People v. Glen

654 N.Y.S.2d 306 | N.Y. App. Div. | 1997

—Judgment, Supreme Court, New York County (Alvin Schlesinger, J.), rendered December 6, 1993, convicting defendant, after a jury trial, of criminal sale of a controlled substance in the third degree, and sentencing him, as a second felony offender, to a term of 41/2 to 9 years, unanimously affirmed.

The trial court properly granted the People’s application to close the courtroom during the testimony of the undercover officer, based on the officer’s testimony at the Hinton hearing that he was then actually engaged in ongoing undercover narcotics operations in the specific area of the instant transaction, from which the courthouse was readily accessible; that he expected to return to the specific area once or twice a week throughout the coming year; that he had engaged in a similar transaction the week prior, at the exact location of the instant transaction; and that he feared for his safety and for the integrity of ongoing undercover operations in the area of the instant transaction, as well as other areas from which the courthouse was readily accessible, if his identity as an undercover officer, which he took pains to conceal, were revealed in open court. This evidence satisfied the standard articulated in People v Martinez (82 NY2d 436), which is the standard applicable to this case (see, People v Lugo, 233 AD2d 197, 198).

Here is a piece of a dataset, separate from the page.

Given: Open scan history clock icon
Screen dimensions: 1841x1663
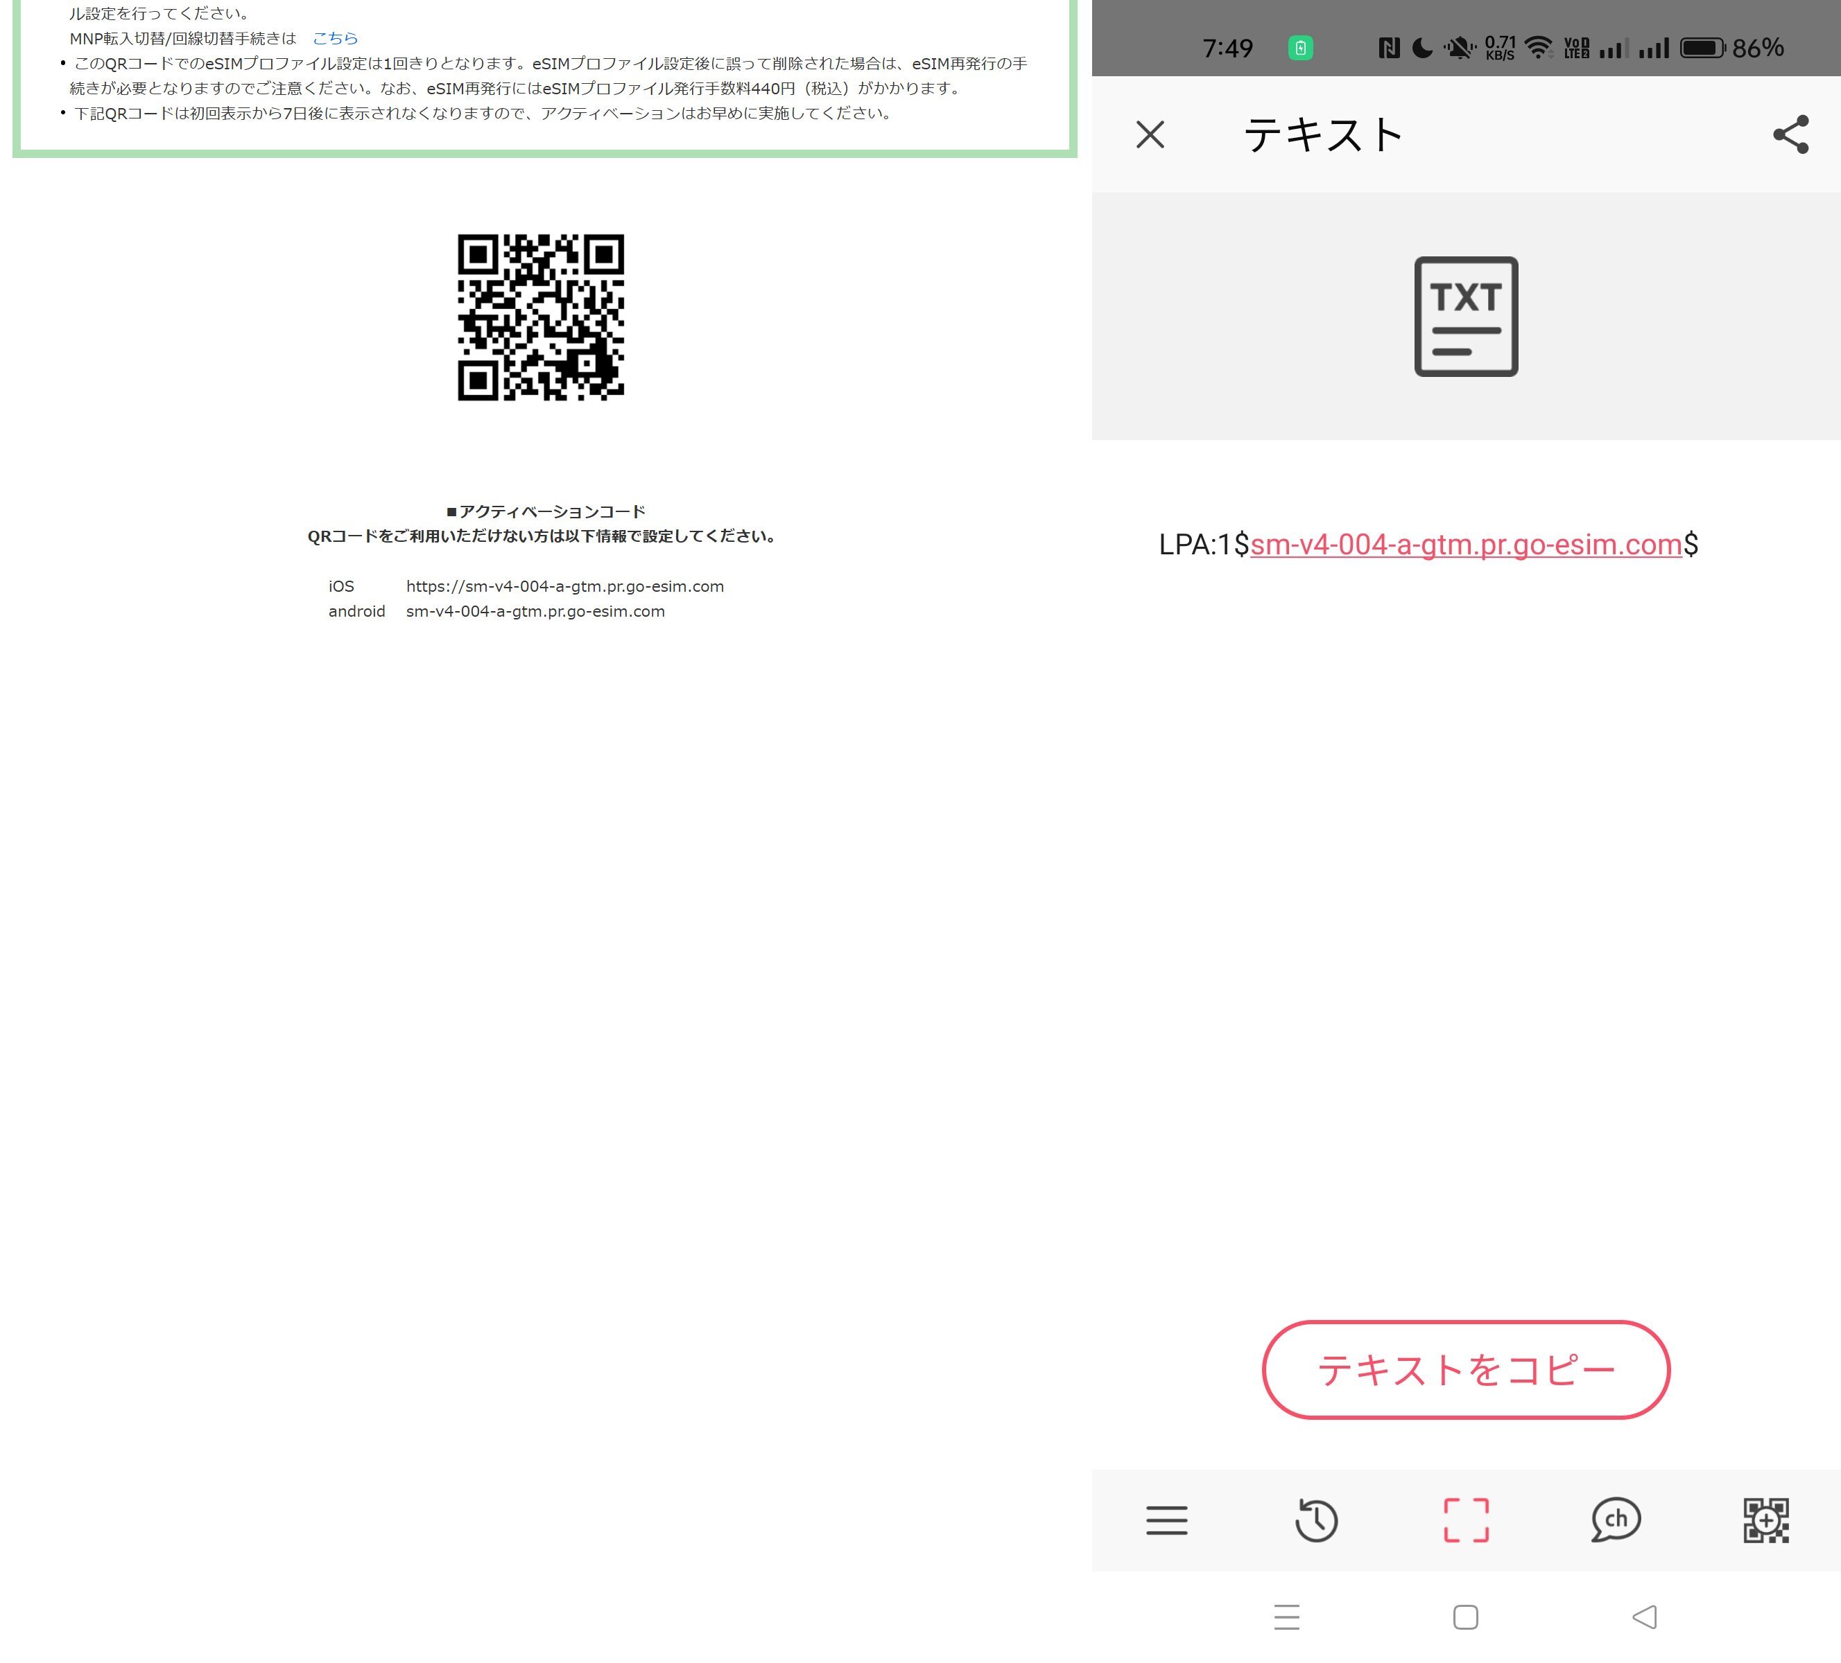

Since defendant did not request a specific limiting instruction regarding evidence of defendant’s prior conviction for attempted criminal sale of a controlled substance in the third *287degree, and did not except to the jury charge as given, his current claim of error is unpreserved (People v Bayne, 82 NY2d 673, 676). In any event, the totality of the trial court’s instructions to the jury, including those regarding consideration of such evidence in connection with the agency defense conveyed the appropriate legal principles (see, People v Williams, 50 NY2d 996, 998-999; People v Calvano, 30 NY2d 199, 203, 205).

Having failed to request a no inference instruction, defendant’s claim that the trial court erred in failing to give such instruction is unpreserved and we decline to review it in the interest of justice. Concur—Milonas, J. P., Rosenberger, Wallach and Nardelli, JJ.